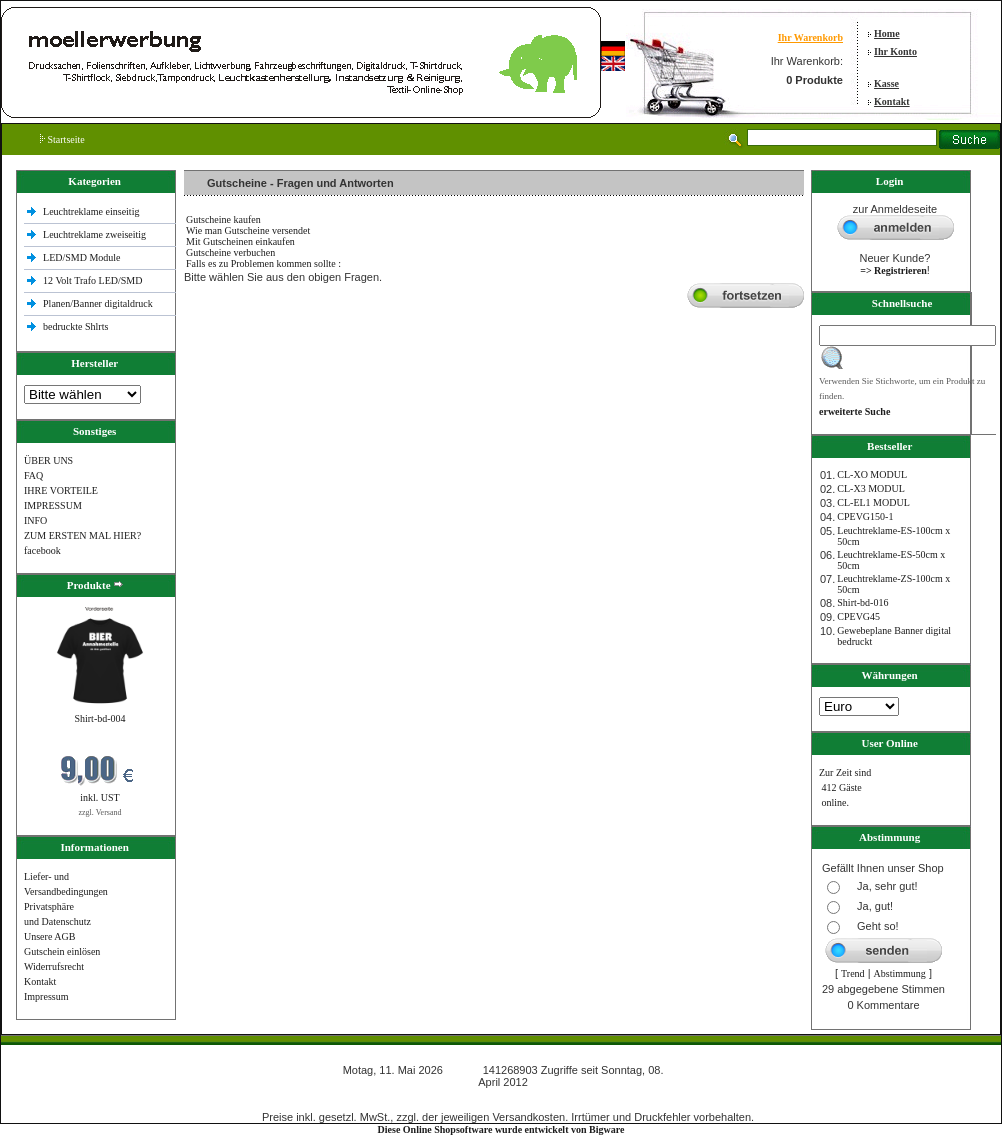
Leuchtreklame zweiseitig (96, 234)
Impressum (46, 996)
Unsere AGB (49, 936)
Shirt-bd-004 (99, 718)
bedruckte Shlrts (75, 326)
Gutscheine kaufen (223, 219)
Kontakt (892, 101)
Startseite (62, 139)
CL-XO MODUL (872, 474)
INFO (35, 520)
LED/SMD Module (82, 257)
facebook (42, 550)
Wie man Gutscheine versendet (248, 230)
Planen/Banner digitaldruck (98, 303)
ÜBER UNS (48, 460)
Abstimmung (900, 973)
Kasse (886, 83)
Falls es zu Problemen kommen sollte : (263, 263)
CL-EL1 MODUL (873, 502)
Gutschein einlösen (62, 951)
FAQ (33, 475)
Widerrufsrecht (54, 966)
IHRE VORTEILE (61, 490)
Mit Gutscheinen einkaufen (240, 241)
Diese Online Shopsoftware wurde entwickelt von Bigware (501, 1129)
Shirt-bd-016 (862, 602)
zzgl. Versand (100, 812)
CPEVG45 (858, 616)
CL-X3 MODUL (871, 488)
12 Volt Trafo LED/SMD (92, 280)
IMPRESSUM (53, 505)
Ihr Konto (895, 51)
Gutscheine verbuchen (230, 252)
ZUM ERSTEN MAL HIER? (82, 535)
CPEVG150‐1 (865, 516)
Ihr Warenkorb (810, 37)
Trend (853, 973)
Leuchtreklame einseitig (92, 211)
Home (887, 33)
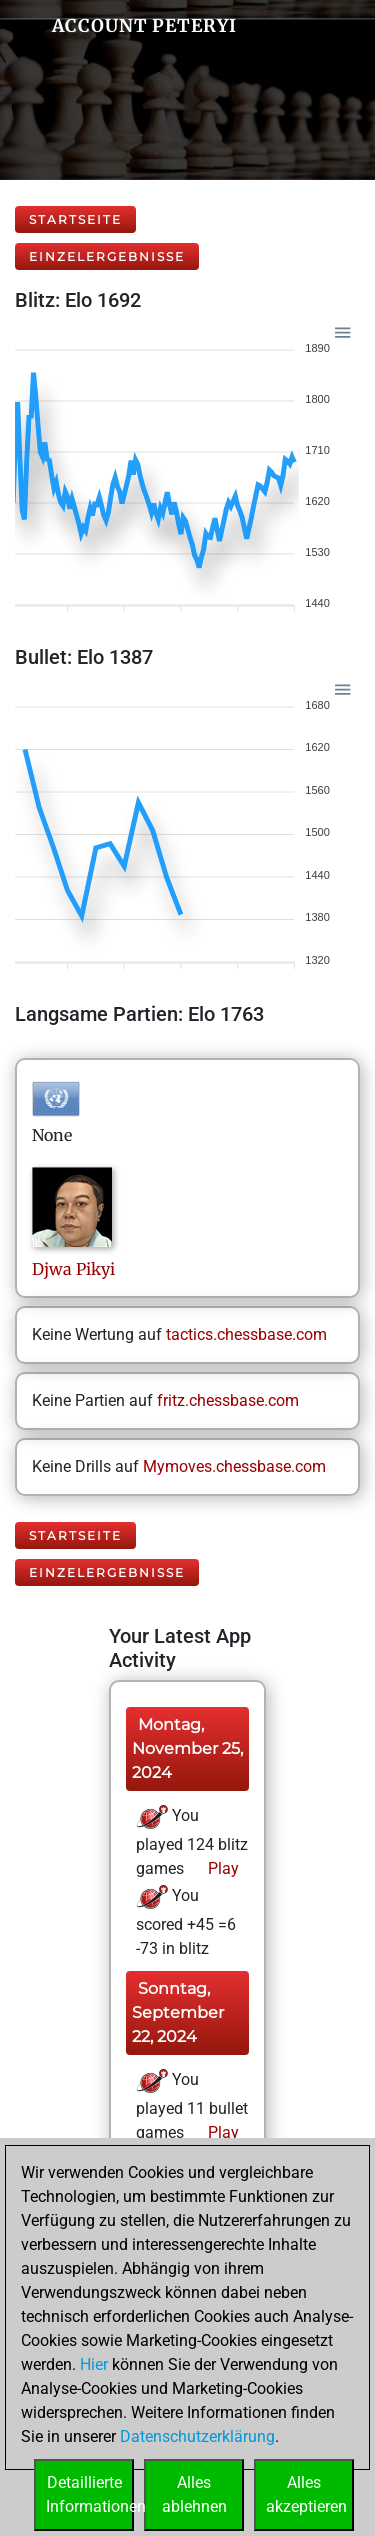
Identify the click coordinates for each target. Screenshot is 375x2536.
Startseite (75, 219)
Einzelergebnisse (107, 256)
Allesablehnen (194, 2494)
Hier (94, 2364)
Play (221, 1868)
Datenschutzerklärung (197, 2436)
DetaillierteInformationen (90, 2494)
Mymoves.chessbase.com (234, 1466)
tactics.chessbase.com (246, 1334)
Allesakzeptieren (306, 2494)
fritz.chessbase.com (228, 1400)
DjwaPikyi (73, 1269)
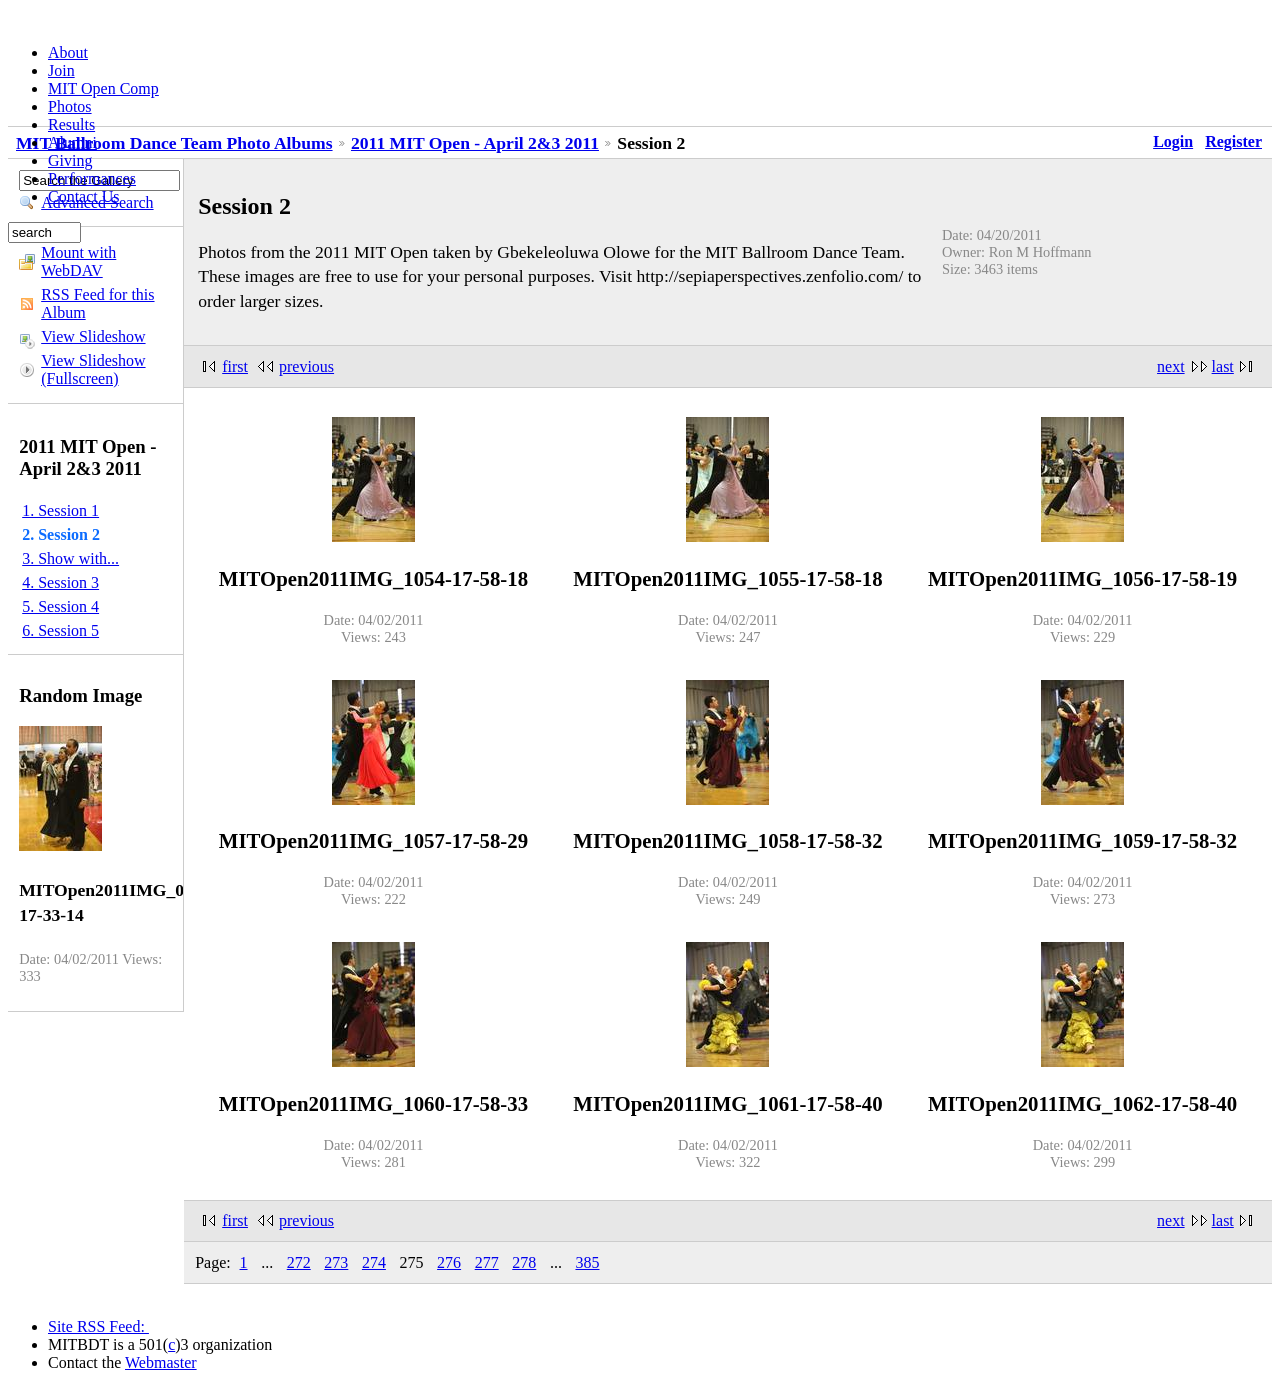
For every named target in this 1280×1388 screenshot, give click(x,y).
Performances (92, 178)
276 (449, 1262)
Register (1233, 141)
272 (299, 1262)
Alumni (72, 142)
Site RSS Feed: (98, 1326)
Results (71, 124)
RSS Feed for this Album (97, 303)
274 (374, 1262)
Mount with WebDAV (78, 261)
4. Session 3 (60, 582)
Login (1173, 141)
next (1171, 366)
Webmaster (161, 1362)
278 (524, 1262)
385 (587, 1262)
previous (306, 366)
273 (336, 1262)
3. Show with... (70, 558)
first (235, 366)
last (1223, 366)
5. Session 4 (60, 606)
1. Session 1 (60, 510)
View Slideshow (93, 336)
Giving (70, 160)
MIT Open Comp (103, 88)
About (68, 52)
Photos (70, 106)
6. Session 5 (60, 630)
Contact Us (84, 196)
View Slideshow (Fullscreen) (93, 369)
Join (61, 70)
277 (487, 1262)
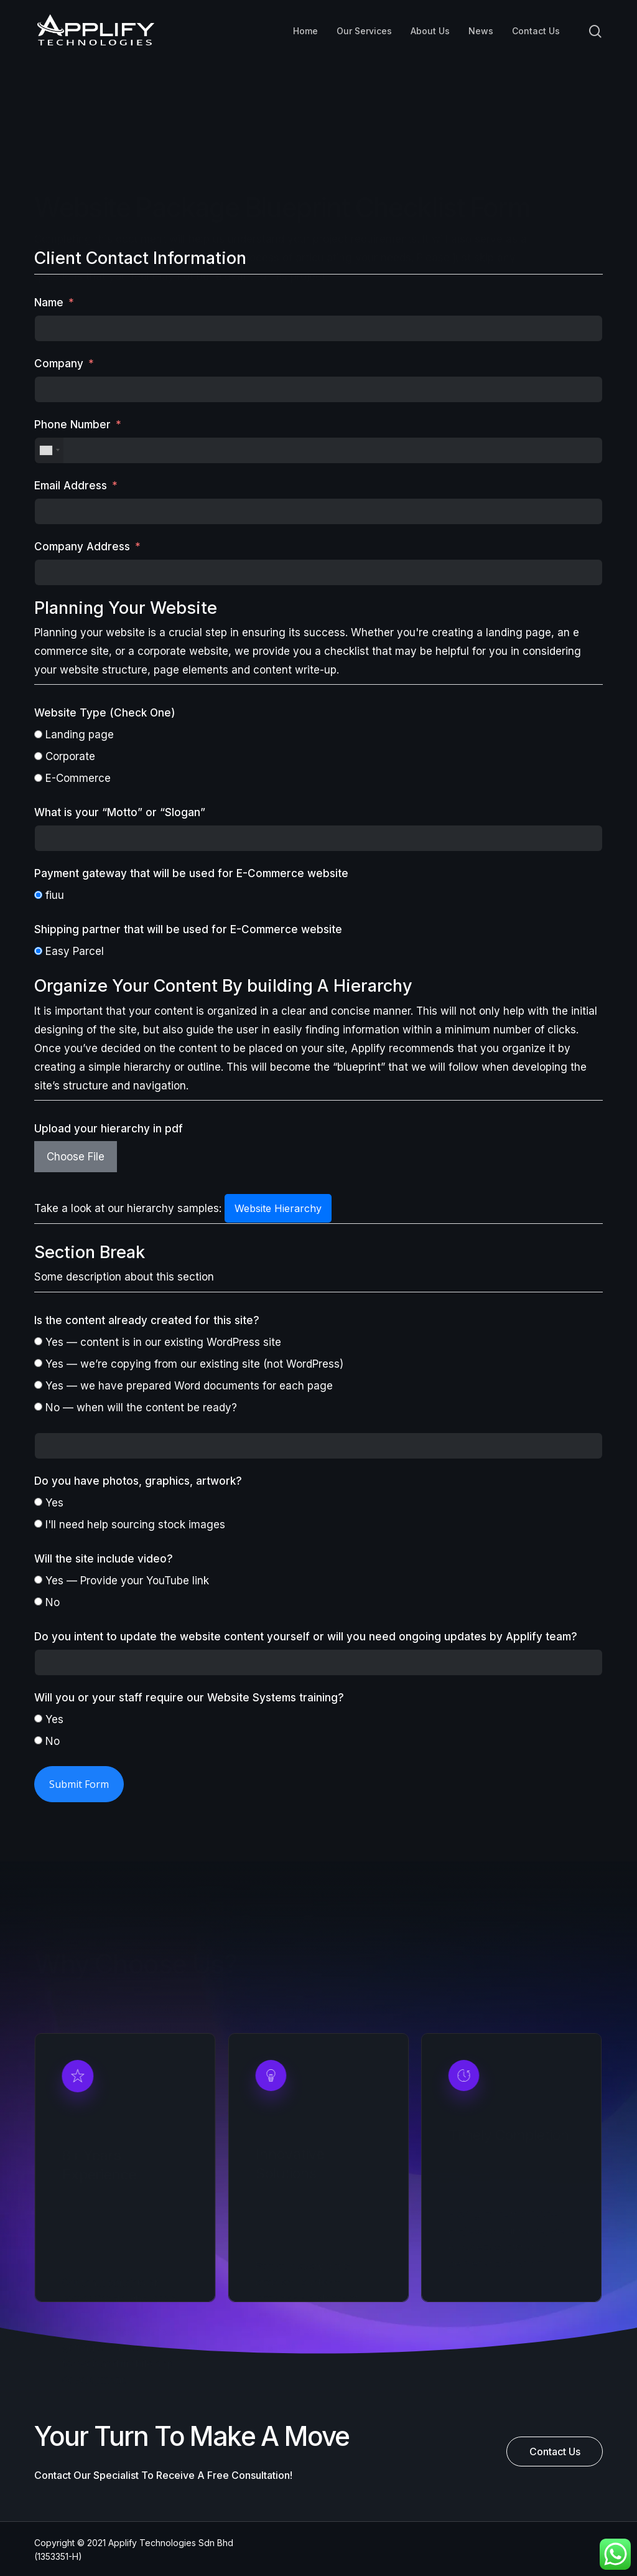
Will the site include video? (103, 1559)
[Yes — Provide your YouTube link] (38, 1580)
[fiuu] (38, 895)
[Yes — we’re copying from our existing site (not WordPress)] (38, 1363)
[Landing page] (38, 734)
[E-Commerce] (38, 778)
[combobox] (49, 450)
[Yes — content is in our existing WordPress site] (38, 1341)
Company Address (82, 546)
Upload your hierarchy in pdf (108, 1128)
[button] (554, 2451)
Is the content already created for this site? (146, 1320)
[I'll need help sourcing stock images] (38, 1524)
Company (58, 363)
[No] (38, 1601)
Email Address (70, 485)
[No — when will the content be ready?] (38, 1407)
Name (48, 302)
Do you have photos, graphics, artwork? (138, 1481)
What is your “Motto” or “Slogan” (119, 812)
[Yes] (38, 1502)
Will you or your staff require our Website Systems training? (189, 1697)
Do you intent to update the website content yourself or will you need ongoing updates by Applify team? (305, 1636)
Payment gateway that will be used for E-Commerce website (191, 873)
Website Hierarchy (278, 1208)
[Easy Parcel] (38, 951)
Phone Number (72, 424)
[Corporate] (38, 756)
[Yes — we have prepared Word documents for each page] (38, 1385)
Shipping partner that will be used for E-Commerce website (188, 929)
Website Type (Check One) (104, 713)
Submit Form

* * * * * * *

▶ EXERCISE INSTRUCTIONS: Copy the items word for word, from the line containing "DetaillierteInformationen (90, 2494)" through the line containing "last (1223, 366)", including both of those lines. Leave the pictures out of your copy.

▶ SOLUTION BELOW:
DetaillierteInformationen (90, 2494)
Mymoves.chessbase.com (234, 1466)
tactics.chessbase.com (246, 1334)
Allesakzeptieren (306, 2494)
fritz.chessbase.com (228, 1400)
DjwaPikyi (73, 1269)
For every named target in this 1280×1388 screenshot, give click(x,y).
Performances (92, 178)
276 (449, 1262)
Register (1233, 141)
272 (299, 1262)
Alumni (72, 142)
Site RSS Feed: (98, 1326)
Results (71, 124)
RSS Feed for this Album (97, 303)
274 (374, 1262)
Mount with WebDAV (78, 261)
4. Session 3 (60, 582)
Login (1173, 141)
next (1171, 366)
Webmaster (161, 1362)
278 (524, 1262)
385 (587, 1262)
previous (306, 366)
273 (336, 1262)
3. Show with... (70, 558)
first (235, 366)
last (1223, 366)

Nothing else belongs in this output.